In a year of war, Nvidia overtakes Microsoft as best firm to work for in Israel: D&B
2024 ranking by Dun & Bradstreet takes into account the impact of Gaza conflict on company operations and employees, finds workers seek stable workplace and career development
Sharon Wrobel is a tech reporter for The Times of Israel.
Chipmaker giant Nvidia has overtaken Microsoft as the best tech firm to work for in Israel, a new annual ranking by business analytics firm Dun & Bradstreet Israel released on Wednesday shows.

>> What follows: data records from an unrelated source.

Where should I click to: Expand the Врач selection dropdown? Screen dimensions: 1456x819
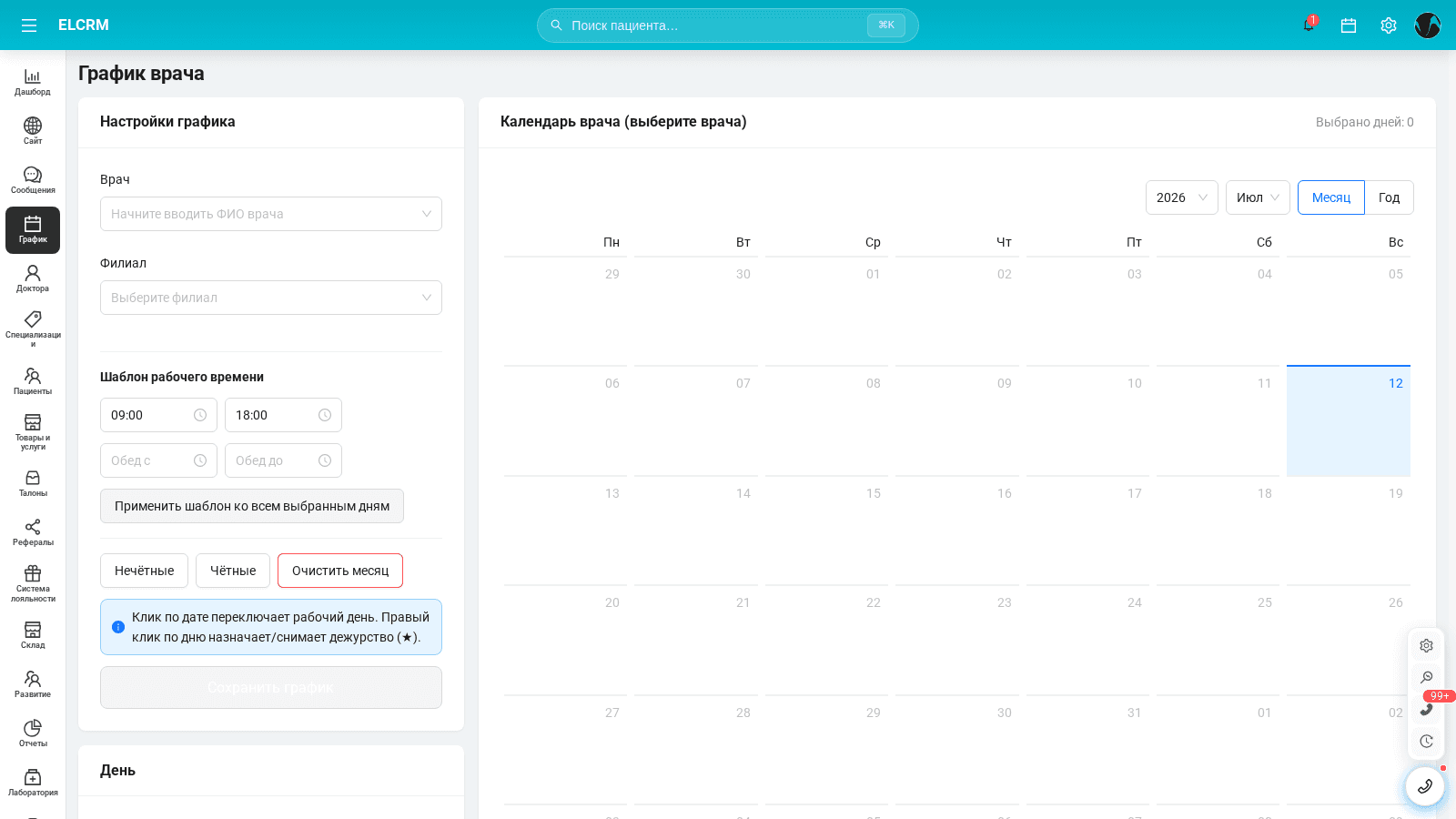(271, 214)
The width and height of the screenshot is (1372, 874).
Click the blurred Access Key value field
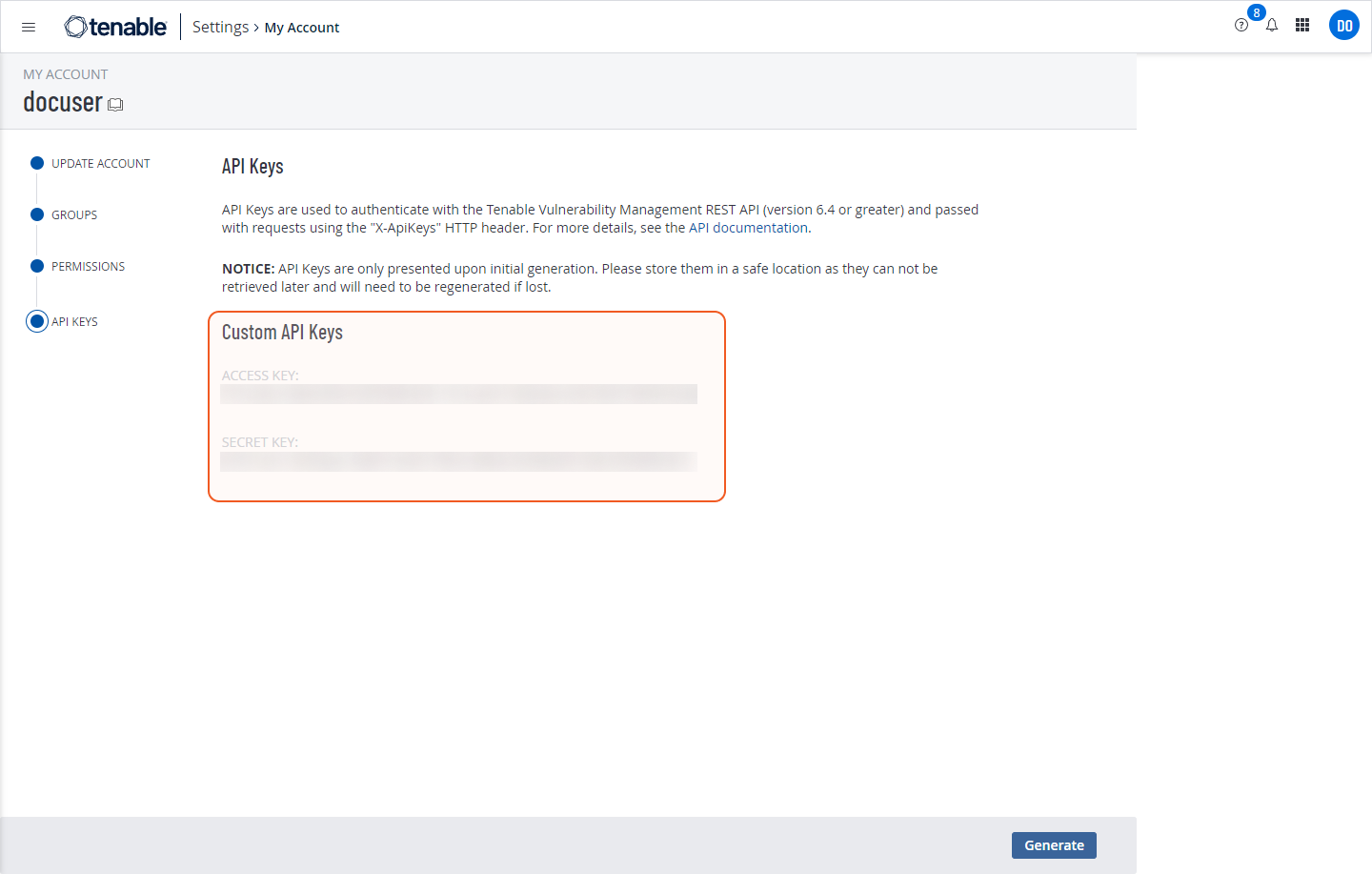458,394
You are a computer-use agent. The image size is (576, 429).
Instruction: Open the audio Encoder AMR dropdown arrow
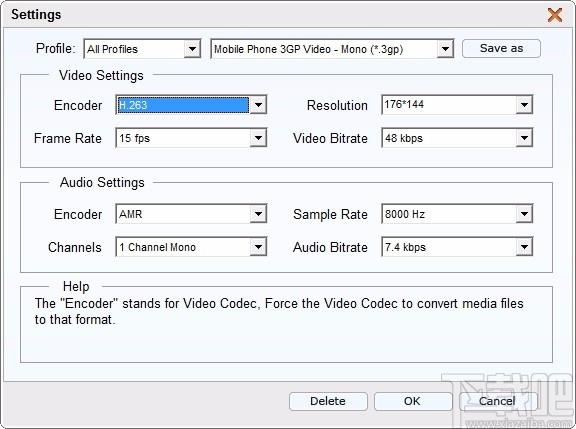pos(258,214)
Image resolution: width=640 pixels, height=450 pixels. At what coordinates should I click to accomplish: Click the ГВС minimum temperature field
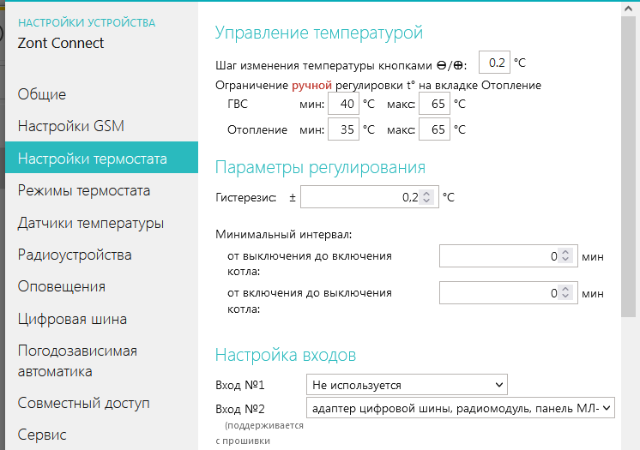pos(343,103)

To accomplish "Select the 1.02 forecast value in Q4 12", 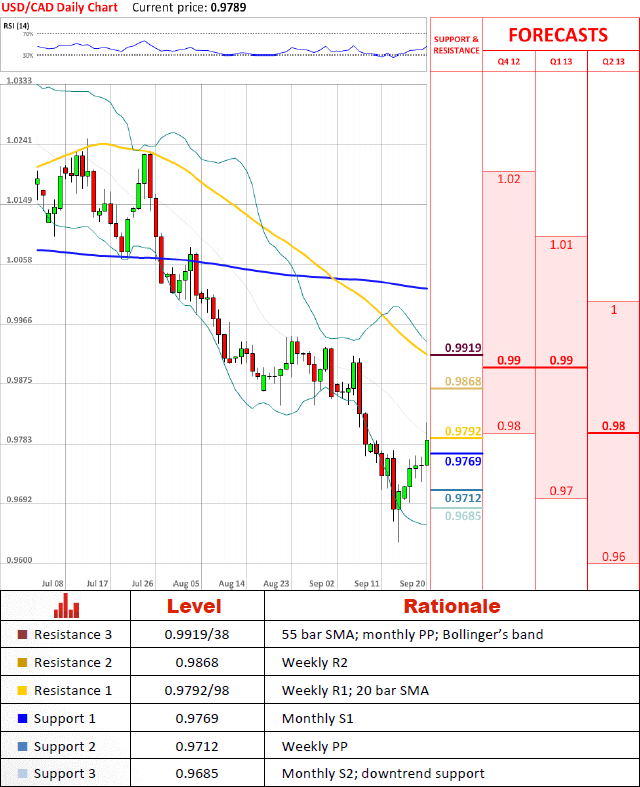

Nvidia Israel moved up to the number one spot from eighth place last year. The chipmaker pushed Microsoft Israel’s R&D Center into second place after the latter held the title for five years in a row. Workplace management platform Monday.com maintained its third place in the ranking from last year.
“What moved Nvidia’s position is on the one hand its success as a business and its developments in AI and on the other hand how the firm mobilized to adapt to the war situation and give back to the community putting the focus on the support of employees and importance of human capital,” D&B Israel’s head of high-tech Yael Belgrai Cohen told The Times of Israel. “In this challenging war year and in light of the fear of layoffs, we are seeing that stability in the workplace, as well as professional and career development, are the most important criteria for high-tech employees.”
Nvidia is among the international tech giants that have expanded their presence in Israel since launching its first operations in the country in 2016 and opening an AI research center two years later. Its activities in Israel are already the firm’s largest outside of the US, where the chipmaker employs about 4,000 workers in seven R&D centers, including Yokne’am, Tel Aviv, Jerusalem, Ra’anana and Beersheba.
During the war period, Nvidia alongside its employees raised funds to donate to nonprofit organizations that are supporting Israeli and Gazan civilians affected by the war.
The fighting erupted in the aftermath of the October 7, 2023 onslaught when thousands of Hamas-led terrorists invaded southern communities in Israel, killing 1,200 people, mainly civilians, and abducting 251. Among the kidnapped is one of Nvidia’s employees, electrical engineer Avinatan Or, who is still believed to be in Hamas captivity in Gaza.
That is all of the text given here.